Le caractère autographe de l’œuvre a été particulièrement questionné à cause de la signature que l’on trouve dans son angle inférieur gauche « La Tour fec[i]t ». Certaines faiblesses dans l’exécution de la toile, notamment dans le traitement des mains, ont ainsi pu parfois remettre en cause son attribution. Néanmoins, selon l’étude publiée par Anne Reinbold, la signature serait bien celle du maître et correspondrait à la graphie de ses œuvres tardives. Si la toile a donc indubitablement été réalisée dans l’atelier de La Tour dans les dernières années de sa vie, le doute demeure sur la part de travail de son atelier, notamment de son fils Étienne. L’organisation du premier et la carrière du second restent aujourd’hui encore trop mal connus pour qu’il soit possible de préciser les choses.
Pierre-Hippolyte Pénet
Bibliographie :
REINBOLD (Anne), « Saint Jérôme lisant, signatures et documents d’archives » in Georges de la Tour ou les chefs-d’œuvre révélés, [cat. exp., Vic-sur-Seille, ancienne église des Carmes, 1er septembre – 20 décembre 2013], Metz, Editions Serpenoise, 1993, pp. 67-75.

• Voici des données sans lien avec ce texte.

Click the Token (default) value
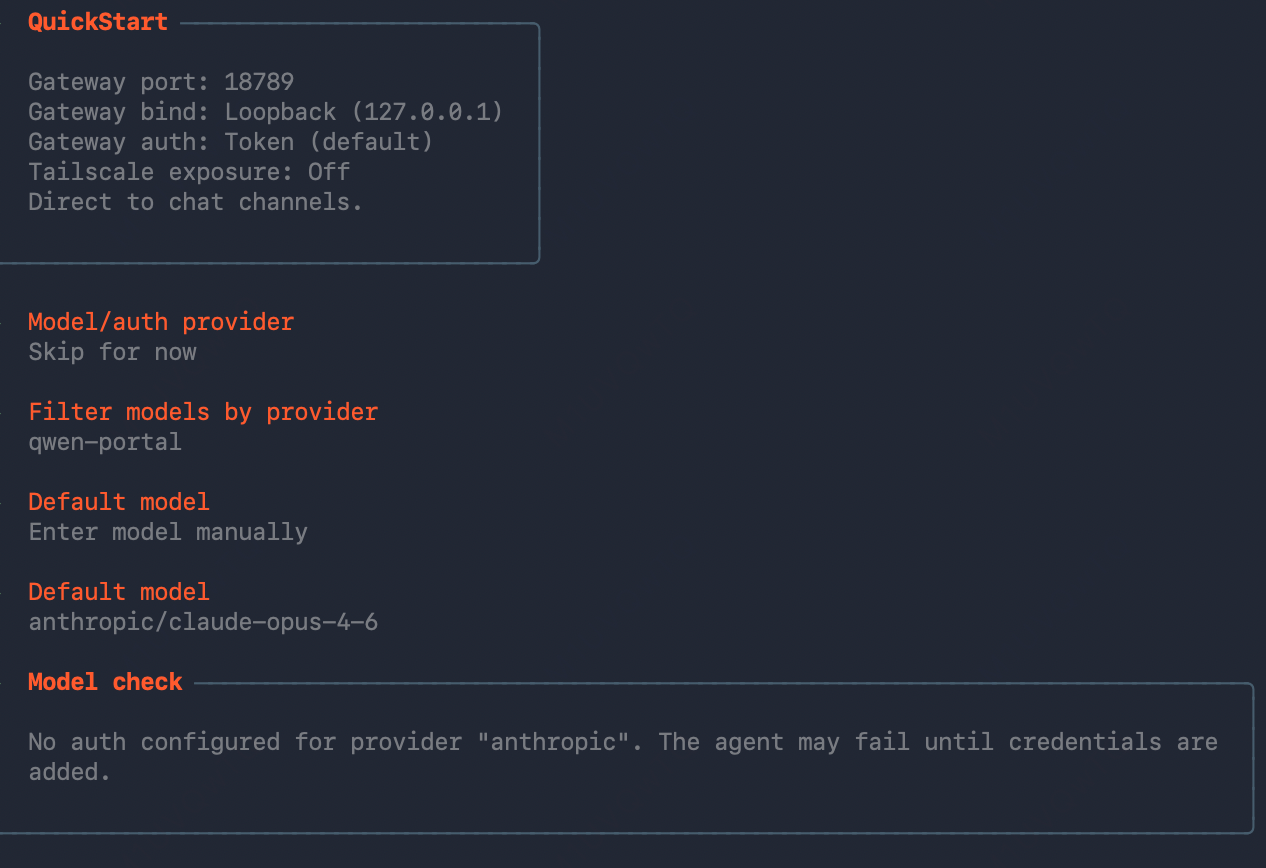The width and height of the screenshot is (1266, 868). click(329, 142)
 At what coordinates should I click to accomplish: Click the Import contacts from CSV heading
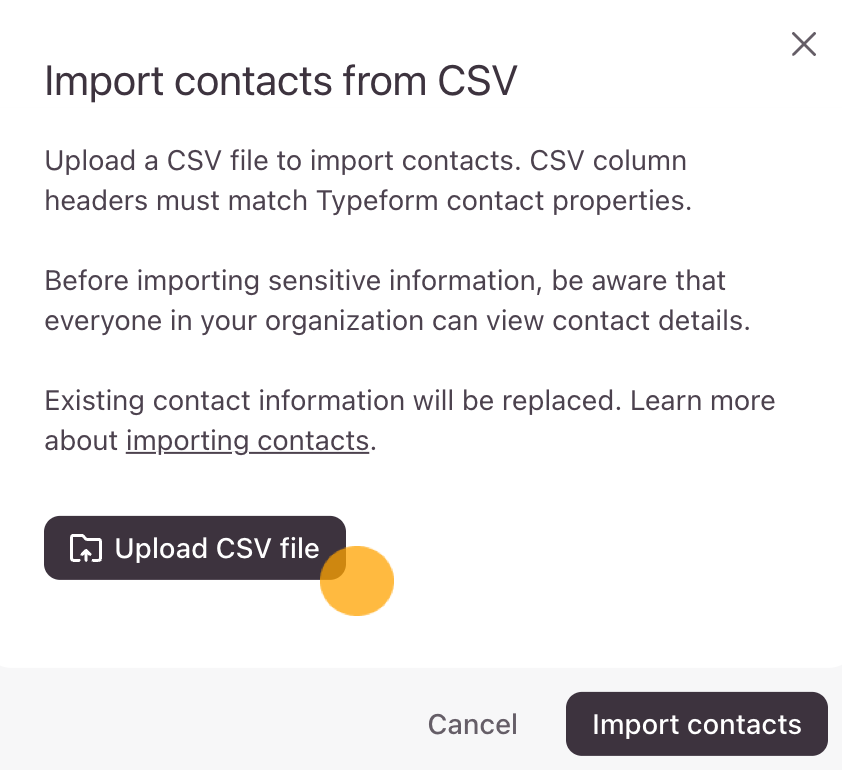[x=280, y=81]
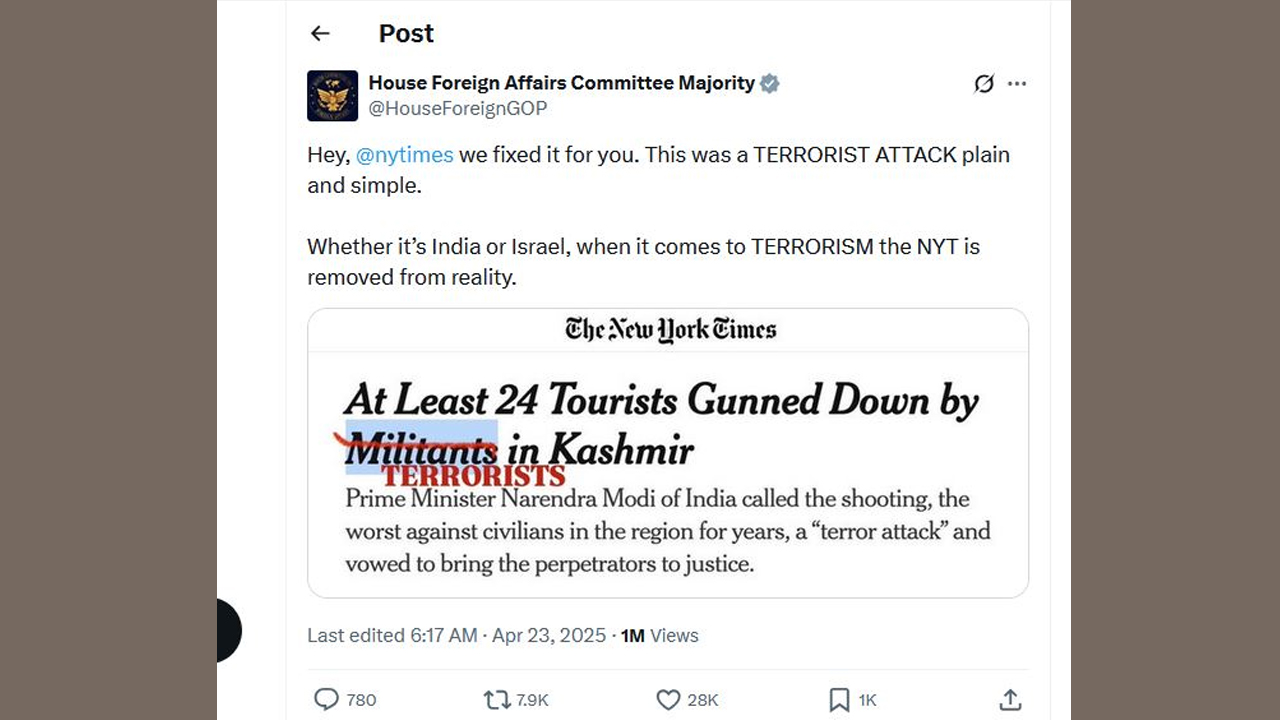The image size is (1280, 720).
Task: Go back using the left arrow
Action: click(x=320, y=34)
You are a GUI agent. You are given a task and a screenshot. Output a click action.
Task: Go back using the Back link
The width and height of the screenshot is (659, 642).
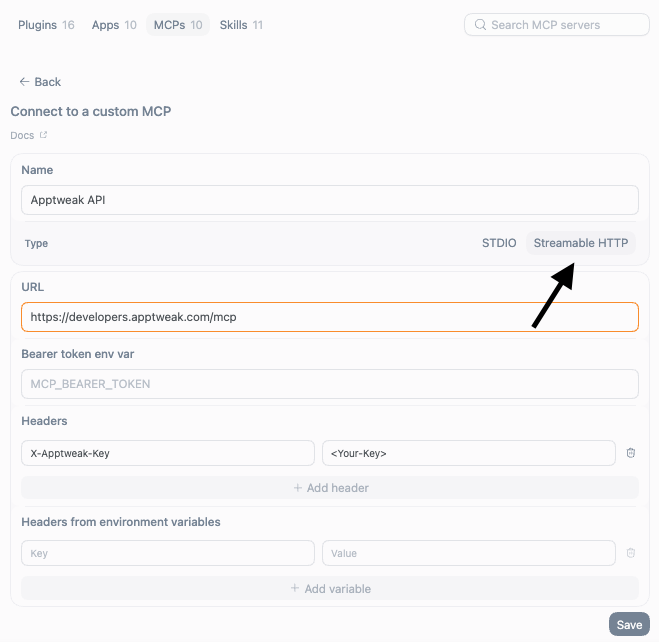[x=40, y=82]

ROZE (Francine), « Présentation d’une œuvre nouvelle du musée historique lorrain », in REINBOLD (Anne) (dir.) Georges de La Tour ou La nuit traversée, Actes du colloque tenu à Vic-sur-Seille, 9-11 septembre 1993, Metz, Editions Serpenoise, 1994, pp. 111-114.
CUZIN (Jean-Pierre), Notice in CUZIN (Jean-Pierre) et ROSENBERG (Pierre) (dir.), Georges de La Tour [cat. exp., Paris, Galeries nationales du Grand Palais, 3 octobre 1997 – 26 janvier 1998], Paris, Réunion des musées nationaux, 1997, p. 110.
SALMON (Dimitri), Saint Jérôme et Georges de La Tour, [cat. exp., Vic-sur-Seille, Musée départemental Georges de La Tour, 1er septembre – 20 décembre 2013], Saint-Etienne, IAC Editions d’Art, 2013, pp. 179-183.